The use of graphene oxide (GO) in water purification has garnered significant attention due to its large specific surface area, high mechanical strength and abundant of oxygen functional groups.[1] However, several challenges hinder its practical deployment in real-world applications including high production costs, separation difficulty after purification process, and potential environmental risks associated with graphene migration into water systems.
To address these limitations, we introduced for the first time ‘adsorption-photodegradation system’, where only a minimal amount of TiO2 and GO is coated onto sand particles to effectively mitigate challenges posed by emerging water pollutants. This approach overcomes the major bottlenecks of existing graphene-based adsorbents including poor stability in water, weak interaction between graphene and sand surface, non-uniform coating, high cost and poor pollutants removal.

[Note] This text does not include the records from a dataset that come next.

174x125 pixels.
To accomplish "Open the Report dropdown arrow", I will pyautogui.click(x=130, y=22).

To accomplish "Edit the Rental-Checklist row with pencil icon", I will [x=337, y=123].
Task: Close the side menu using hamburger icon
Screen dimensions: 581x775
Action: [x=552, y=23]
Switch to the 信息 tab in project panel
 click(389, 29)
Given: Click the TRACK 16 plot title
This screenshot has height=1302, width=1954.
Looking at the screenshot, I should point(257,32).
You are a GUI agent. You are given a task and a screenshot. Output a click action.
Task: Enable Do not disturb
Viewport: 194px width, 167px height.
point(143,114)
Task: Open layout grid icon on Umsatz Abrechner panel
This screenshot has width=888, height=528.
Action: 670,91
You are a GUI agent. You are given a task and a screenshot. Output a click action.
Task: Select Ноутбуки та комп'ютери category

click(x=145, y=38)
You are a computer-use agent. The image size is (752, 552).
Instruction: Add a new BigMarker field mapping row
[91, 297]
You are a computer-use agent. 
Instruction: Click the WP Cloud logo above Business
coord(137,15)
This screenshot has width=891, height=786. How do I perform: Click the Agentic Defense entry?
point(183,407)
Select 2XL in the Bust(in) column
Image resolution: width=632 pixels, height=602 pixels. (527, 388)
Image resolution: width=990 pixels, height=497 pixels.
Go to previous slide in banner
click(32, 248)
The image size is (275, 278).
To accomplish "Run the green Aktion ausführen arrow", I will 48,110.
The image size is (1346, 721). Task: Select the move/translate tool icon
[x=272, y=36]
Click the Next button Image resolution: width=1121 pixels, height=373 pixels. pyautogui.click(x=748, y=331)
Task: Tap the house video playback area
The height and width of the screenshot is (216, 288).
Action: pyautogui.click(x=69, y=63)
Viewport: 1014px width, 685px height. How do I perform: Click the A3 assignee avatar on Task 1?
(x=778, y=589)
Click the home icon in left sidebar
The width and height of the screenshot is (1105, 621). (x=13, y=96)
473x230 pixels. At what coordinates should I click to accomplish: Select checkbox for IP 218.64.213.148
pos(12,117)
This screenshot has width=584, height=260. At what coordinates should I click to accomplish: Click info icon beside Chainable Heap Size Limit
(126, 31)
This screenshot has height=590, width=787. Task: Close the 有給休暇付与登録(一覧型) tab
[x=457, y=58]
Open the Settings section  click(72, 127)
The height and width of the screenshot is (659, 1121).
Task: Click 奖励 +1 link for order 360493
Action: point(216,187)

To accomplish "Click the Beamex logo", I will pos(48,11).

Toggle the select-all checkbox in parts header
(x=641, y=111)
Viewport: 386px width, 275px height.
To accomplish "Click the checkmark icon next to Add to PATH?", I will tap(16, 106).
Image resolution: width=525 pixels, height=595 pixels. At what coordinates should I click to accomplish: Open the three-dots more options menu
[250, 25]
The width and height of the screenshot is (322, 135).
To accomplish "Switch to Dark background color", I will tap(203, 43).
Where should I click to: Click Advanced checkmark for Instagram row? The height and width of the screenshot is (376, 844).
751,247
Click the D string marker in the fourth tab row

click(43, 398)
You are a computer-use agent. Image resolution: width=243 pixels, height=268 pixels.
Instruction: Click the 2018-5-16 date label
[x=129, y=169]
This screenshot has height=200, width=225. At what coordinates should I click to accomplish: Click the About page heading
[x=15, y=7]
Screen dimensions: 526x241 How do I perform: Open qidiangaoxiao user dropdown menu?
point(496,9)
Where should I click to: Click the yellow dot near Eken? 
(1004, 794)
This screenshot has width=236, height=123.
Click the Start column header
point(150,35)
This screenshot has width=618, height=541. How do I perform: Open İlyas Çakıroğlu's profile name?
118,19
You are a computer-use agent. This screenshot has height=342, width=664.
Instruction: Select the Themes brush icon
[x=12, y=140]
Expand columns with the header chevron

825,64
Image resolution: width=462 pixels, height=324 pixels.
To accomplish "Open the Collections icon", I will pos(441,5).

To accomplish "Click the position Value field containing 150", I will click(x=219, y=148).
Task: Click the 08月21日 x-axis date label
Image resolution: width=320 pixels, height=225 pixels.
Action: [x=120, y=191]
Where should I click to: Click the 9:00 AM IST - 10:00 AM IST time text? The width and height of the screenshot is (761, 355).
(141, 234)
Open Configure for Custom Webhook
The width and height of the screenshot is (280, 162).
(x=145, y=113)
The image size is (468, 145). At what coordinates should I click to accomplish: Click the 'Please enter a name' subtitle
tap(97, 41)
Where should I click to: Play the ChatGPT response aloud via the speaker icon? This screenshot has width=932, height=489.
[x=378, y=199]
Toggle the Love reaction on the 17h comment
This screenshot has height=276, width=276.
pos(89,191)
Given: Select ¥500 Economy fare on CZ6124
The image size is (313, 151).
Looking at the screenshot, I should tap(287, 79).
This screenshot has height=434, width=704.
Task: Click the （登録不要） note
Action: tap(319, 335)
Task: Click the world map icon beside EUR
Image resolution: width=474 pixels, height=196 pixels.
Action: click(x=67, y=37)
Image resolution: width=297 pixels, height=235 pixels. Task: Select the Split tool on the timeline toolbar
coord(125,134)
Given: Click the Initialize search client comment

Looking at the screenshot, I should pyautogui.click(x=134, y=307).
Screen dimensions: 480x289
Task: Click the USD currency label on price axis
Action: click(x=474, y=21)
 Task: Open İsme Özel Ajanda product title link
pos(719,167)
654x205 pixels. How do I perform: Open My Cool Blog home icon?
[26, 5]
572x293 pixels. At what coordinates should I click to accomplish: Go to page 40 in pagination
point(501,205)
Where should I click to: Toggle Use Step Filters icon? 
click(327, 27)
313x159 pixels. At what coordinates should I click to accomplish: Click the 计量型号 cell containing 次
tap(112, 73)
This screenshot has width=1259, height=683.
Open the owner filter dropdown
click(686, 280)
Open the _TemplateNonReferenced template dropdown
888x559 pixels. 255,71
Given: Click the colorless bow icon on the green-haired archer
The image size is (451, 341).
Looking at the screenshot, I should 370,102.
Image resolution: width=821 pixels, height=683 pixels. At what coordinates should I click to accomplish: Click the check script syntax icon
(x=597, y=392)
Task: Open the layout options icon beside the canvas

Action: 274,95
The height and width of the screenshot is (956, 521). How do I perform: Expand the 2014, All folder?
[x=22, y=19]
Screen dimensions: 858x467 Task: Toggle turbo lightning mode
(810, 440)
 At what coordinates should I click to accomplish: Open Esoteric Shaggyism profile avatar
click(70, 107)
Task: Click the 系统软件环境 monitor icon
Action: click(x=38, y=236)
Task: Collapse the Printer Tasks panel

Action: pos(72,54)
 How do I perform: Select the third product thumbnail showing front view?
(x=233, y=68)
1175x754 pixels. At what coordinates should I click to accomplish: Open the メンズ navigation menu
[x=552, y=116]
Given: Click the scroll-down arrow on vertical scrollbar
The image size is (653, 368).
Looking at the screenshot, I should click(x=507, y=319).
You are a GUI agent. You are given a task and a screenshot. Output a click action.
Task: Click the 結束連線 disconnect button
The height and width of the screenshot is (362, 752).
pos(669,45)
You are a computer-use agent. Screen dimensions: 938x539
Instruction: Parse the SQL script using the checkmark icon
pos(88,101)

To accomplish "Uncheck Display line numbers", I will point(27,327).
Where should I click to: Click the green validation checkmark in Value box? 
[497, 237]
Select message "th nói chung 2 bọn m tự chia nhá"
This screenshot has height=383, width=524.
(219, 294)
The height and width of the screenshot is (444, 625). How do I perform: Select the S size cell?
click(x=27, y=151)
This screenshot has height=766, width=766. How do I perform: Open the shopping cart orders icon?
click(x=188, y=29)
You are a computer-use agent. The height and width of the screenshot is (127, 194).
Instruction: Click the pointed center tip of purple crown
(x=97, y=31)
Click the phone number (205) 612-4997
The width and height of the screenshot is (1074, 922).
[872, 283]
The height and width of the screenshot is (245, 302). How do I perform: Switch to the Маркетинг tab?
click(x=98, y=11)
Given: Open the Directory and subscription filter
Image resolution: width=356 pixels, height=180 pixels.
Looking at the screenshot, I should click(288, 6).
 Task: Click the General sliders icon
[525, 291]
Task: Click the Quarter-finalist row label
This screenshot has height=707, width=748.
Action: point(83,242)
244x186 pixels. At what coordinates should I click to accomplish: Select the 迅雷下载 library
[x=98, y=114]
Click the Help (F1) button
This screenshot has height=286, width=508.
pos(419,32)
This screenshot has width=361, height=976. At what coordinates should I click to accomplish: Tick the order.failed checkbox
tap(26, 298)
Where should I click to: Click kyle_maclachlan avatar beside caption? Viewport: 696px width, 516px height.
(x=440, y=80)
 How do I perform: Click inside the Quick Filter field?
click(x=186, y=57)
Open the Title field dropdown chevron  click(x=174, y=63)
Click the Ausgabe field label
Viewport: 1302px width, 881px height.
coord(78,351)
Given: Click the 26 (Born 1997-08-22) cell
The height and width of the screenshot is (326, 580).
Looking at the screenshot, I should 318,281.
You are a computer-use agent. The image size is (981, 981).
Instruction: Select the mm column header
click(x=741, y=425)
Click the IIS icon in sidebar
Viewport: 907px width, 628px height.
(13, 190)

TiO2-GO-sand exhibited promising removal performance for dyes and pharmaceuticals and personal care products (PPCPs), where rhodamine B (RhB) and triamterene (TA), were used as modelled water pollutants. TiO2-GO-sand not only demonstrated remarkable removal efficiency for both tested pollutants, but also outstanding regeneration efficiency with 100% removal of TA for the 1st 10 cycles and up to 99.4% removal of RhB at the 20th cycle. The developed TiO2-GO hybrid sand is highly robust over 20 repeated cycles without detectable GO and TiO2 leaching from the coated sand.
Currently, the advancement of this sustainable water purification technology is rated at TRL 4, where it is set to undergo pilot-scale production, with plans for licensing, scaling, and eventual market deployment. This transition marks a significant milestone in addressing emerging water pollutants.